• [Prompt]: Please print the data below again, without changes, from the line holding "Click the Primary Bathroom label" through the line holding "click(101, 19)", inclusive, and leave the pictures out of your answer.

====

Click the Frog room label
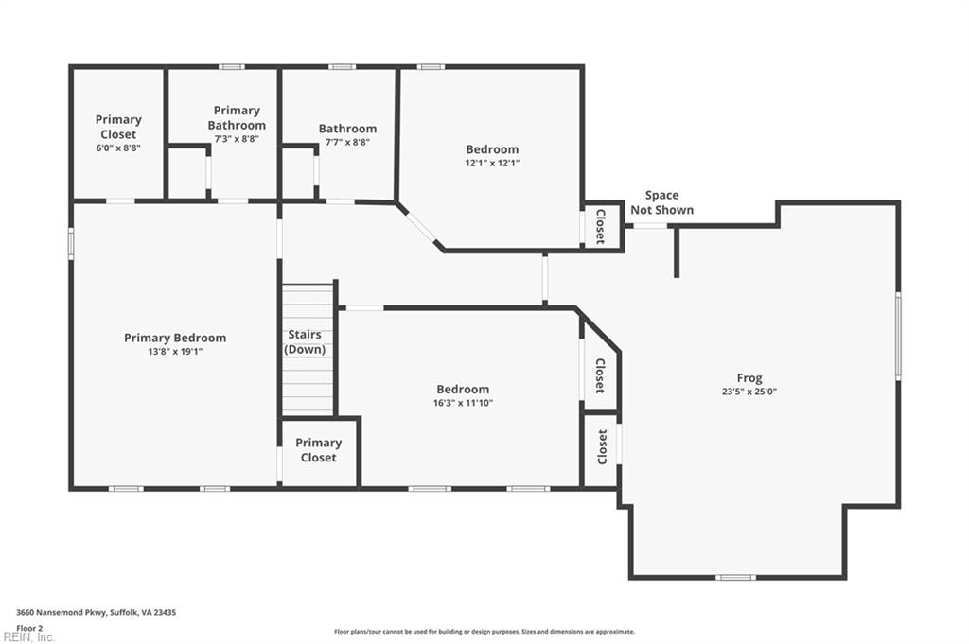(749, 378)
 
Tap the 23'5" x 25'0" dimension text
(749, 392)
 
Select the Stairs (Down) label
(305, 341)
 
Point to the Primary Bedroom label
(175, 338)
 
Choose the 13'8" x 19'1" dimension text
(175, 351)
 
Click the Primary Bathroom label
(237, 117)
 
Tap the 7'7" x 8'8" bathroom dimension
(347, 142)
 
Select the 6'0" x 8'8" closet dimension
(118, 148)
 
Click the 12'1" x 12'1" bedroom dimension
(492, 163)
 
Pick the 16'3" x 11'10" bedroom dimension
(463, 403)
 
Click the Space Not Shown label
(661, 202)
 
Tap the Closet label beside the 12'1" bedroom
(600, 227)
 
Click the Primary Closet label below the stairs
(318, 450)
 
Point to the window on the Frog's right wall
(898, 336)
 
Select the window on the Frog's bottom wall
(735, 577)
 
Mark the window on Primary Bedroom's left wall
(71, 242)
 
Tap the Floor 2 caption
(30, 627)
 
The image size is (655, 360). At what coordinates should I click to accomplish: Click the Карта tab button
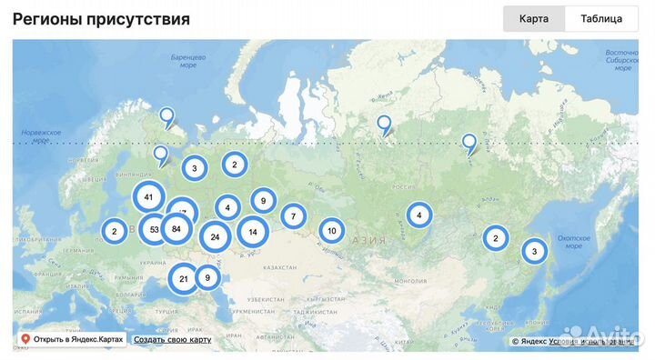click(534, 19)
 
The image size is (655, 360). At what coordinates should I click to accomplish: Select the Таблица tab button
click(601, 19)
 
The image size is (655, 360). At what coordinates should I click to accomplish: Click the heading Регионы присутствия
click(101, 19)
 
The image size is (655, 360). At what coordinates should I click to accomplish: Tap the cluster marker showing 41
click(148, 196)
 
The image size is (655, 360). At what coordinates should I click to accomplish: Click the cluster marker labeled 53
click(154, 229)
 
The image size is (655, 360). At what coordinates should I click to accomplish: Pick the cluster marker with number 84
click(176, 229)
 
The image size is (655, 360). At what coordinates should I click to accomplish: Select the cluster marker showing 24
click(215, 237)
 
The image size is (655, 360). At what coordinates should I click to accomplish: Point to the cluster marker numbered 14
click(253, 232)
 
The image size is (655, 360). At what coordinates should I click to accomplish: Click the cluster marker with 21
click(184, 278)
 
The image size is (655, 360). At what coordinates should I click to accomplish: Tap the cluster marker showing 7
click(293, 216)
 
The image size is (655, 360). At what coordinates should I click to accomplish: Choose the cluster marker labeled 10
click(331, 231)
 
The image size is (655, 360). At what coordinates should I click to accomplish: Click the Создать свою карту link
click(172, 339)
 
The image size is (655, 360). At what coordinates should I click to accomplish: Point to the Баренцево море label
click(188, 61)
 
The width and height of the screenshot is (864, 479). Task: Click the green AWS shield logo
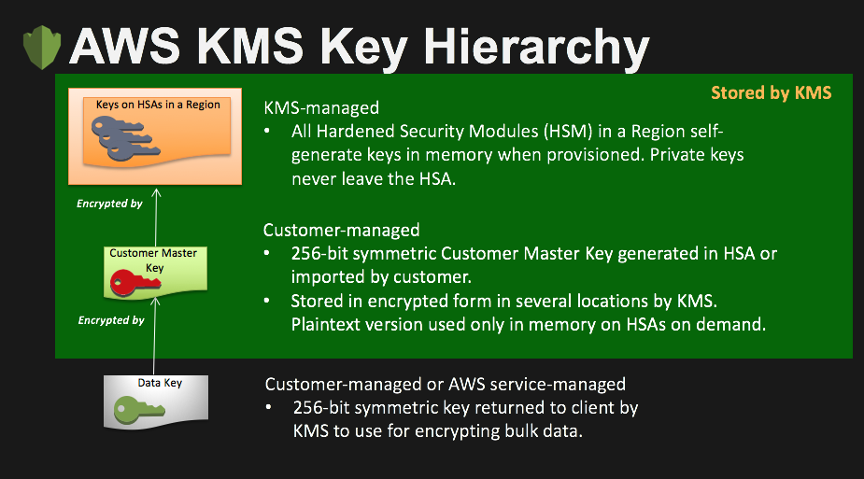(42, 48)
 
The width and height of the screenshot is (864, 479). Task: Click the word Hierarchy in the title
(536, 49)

====

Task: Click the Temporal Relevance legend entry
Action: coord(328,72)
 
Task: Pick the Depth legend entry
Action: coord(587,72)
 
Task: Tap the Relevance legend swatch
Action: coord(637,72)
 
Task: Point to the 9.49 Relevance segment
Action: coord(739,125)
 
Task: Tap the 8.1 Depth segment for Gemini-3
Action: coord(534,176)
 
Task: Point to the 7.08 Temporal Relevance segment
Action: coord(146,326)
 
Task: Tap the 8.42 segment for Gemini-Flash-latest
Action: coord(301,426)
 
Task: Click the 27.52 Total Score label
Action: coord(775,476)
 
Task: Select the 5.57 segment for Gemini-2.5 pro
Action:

====

• [Solution to the problem]:
Click the Primary Bathroom label
(237, 117)
 
Tap the 7'7" x 8'8" bathroom dimension
(347, 142)
 
Select the 6'0" x 8'8" closet dimension
(118, 148)
 
Click the 12'1" x 12'1" bedroom dimension
(492, 163)
 
Pick the 16'3" x 11'10" bedroom dimension
(463, 403)
 
Click the Space Not Shown label
(661, 202)
 
Tap the Closet label beside the 12'1" bedroom
(600, 227)
 
Click the Primary Closet label below the stairs
(318, 450)
 
Point to the window on the Frog's right wall
(898, 336)
 
Select the window on the Frog's bottom wall
(735, 577)
 
Mark the window on Primary Bedroom's left wall
(71, 242)
 
Tap the Floor 2 caption
(30, 627)
 
The image size is (655, 360). At what coordinates should I click to accomplish: Click the Карта tab button
click(534, 19)
 
The image size is (655, 360). At what coordinates should I click to accomplish: Select the Таблица tab button
click(601, 19)
 
The image size is (655, 360). At what coordinates should I click to accomplish: Click the heading Регионы присутствия
click(101, 19)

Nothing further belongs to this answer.